- [Nov. 24, 2025] We release inference code of Fin3R.
Fin3R is a fine-tuning method designed to enhance the geometric accuracy and robustness of feed-forward 3D reconstruction models, while preserving their multi-view capability.
First, clone this repository to your local machine, and install the dependencies (torch, torchvision, numpy, Pillow, and huggingface_hub).
git clone git@github.com:Visual-AI/Fin3R.git
cd Fin3R
pip install -r requirements.txtYou just need to apply lora weight by a single line of code.
model.apply_lora(lora_path = 'checkpoints/vggt_lora.pth')
Following VGGT demo, you can use it by:
import torch
from vggt.models.vggt import VGGT
from vggt.utils.load_fn import load_and_preprocess_images
device = "cuda" if torch.cuda.is_available() else "cpu"
# bfloat16 is supported on Ampere GPUs (Compute Capability 8.0+)

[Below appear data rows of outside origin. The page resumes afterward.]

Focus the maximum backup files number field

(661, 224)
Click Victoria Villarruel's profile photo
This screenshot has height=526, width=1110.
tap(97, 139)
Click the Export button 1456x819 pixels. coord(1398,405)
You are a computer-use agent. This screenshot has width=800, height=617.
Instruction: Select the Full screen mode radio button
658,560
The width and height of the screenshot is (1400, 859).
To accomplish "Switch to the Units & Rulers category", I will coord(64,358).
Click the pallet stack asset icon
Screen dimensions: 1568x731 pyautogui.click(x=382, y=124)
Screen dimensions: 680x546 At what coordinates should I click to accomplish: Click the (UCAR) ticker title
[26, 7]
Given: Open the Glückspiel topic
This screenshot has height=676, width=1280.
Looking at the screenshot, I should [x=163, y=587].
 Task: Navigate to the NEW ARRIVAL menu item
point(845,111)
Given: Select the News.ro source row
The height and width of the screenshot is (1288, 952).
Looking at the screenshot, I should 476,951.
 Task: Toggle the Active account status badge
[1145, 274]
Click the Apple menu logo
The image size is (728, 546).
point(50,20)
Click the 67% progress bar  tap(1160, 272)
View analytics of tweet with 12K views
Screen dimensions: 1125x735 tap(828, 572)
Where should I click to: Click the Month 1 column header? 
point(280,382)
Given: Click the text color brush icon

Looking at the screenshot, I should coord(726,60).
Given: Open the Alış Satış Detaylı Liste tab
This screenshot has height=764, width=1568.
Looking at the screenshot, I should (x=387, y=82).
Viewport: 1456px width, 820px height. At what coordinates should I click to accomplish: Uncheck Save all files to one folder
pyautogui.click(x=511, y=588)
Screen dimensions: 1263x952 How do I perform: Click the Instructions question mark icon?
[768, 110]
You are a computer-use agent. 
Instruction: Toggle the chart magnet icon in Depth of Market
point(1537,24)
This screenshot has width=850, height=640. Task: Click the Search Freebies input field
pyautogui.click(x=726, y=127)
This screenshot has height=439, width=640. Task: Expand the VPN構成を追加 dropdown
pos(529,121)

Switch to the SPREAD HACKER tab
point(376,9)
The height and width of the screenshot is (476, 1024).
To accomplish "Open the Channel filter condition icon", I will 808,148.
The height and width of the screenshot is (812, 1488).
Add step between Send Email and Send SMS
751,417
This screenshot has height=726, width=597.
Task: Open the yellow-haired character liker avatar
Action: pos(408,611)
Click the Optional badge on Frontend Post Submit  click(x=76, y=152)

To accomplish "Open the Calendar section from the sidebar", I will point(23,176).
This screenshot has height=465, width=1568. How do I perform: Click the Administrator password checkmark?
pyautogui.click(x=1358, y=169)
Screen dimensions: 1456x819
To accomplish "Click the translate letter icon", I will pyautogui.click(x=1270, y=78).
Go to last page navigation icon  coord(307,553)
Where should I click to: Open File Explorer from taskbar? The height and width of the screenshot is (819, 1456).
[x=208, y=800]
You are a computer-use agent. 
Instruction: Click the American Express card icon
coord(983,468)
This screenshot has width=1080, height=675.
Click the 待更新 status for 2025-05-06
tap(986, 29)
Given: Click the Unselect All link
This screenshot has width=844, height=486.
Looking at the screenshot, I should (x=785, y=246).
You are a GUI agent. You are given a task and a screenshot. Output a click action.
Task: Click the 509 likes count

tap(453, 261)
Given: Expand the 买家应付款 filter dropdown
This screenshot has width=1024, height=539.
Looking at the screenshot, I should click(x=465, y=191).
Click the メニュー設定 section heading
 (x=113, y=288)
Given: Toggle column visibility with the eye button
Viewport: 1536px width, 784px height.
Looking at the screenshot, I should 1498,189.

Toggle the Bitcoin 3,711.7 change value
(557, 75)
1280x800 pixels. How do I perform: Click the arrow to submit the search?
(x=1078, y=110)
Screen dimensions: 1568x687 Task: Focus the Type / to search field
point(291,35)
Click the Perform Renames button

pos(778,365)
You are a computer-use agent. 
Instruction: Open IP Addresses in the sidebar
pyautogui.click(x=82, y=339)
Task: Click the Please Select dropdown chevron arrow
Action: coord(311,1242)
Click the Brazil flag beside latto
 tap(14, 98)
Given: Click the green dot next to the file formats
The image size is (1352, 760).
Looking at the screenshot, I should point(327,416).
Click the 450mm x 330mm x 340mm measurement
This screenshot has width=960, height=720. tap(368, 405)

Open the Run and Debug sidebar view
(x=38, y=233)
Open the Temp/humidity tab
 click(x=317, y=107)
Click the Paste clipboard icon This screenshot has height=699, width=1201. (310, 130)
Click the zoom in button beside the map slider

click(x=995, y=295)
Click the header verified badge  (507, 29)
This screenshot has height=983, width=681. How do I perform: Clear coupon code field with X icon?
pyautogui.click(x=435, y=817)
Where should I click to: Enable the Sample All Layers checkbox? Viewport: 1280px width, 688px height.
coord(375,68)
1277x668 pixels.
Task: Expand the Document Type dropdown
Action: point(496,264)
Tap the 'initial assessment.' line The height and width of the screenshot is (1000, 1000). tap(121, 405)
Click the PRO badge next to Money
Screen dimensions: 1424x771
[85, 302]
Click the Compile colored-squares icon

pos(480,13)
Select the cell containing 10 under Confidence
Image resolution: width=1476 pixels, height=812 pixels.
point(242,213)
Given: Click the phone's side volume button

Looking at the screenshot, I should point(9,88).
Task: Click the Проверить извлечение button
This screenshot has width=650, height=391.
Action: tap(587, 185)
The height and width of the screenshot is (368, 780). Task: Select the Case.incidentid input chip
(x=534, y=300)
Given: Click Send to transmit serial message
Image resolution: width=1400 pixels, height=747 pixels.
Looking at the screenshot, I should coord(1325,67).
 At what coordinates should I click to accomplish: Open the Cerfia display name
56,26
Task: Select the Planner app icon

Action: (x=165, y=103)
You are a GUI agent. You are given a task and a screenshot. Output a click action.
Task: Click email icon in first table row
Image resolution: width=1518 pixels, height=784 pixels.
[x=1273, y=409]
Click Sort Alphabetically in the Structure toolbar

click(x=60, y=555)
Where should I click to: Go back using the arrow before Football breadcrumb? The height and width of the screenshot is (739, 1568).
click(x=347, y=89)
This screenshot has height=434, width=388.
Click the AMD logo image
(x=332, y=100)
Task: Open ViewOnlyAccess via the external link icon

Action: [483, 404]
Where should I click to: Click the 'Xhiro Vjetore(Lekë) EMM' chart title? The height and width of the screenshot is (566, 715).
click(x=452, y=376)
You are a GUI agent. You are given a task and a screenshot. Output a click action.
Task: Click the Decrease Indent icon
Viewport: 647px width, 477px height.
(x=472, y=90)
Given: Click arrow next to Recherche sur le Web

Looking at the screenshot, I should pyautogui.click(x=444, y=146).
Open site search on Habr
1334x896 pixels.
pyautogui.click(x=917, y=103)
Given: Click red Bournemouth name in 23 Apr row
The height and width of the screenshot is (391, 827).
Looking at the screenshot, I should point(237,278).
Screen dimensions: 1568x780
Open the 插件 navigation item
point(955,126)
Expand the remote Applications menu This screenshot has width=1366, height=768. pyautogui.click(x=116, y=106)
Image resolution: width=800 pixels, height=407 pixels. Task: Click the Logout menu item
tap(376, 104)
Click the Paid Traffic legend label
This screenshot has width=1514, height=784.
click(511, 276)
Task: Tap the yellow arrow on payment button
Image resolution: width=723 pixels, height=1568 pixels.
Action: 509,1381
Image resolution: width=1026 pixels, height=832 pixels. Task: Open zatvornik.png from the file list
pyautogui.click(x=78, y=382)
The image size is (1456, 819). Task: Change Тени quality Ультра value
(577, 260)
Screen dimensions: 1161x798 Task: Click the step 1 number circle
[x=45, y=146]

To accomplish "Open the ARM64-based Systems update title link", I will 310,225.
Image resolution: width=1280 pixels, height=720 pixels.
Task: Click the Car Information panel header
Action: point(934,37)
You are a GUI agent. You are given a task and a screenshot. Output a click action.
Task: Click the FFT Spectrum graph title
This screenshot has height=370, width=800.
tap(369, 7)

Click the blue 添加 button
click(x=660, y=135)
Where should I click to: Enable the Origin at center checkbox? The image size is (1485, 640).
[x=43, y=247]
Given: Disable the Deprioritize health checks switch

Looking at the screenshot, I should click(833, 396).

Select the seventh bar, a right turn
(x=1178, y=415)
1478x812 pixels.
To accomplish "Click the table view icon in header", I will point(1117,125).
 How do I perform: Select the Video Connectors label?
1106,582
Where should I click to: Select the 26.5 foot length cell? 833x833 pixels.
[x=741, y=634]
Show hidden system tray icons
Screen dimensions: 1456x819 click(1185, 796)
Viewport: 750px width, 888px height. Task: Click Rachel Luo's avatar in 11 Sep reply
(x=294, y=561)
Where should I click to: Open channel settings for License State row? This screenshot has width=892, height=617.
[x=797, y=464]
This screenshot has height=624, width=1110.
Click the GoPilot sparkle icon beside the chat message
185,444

dtype = torch.bfloat16 if torch.cuda.get_device_capability()[0] >= 8 else torch.float16
# Initialize the model and load the pretrained weights.
# This will automatically download the model weights the first time it's run, which may take a while.
model = VGGT.from_pretrained("facebook/VGGT-1B").to(device)
# Add Fin3R Lora weight here!
model.apply_lora(lora_path = 'checkpoints/vggt_lora.pth')
# Load and preprocess example images (replace with your own image paths)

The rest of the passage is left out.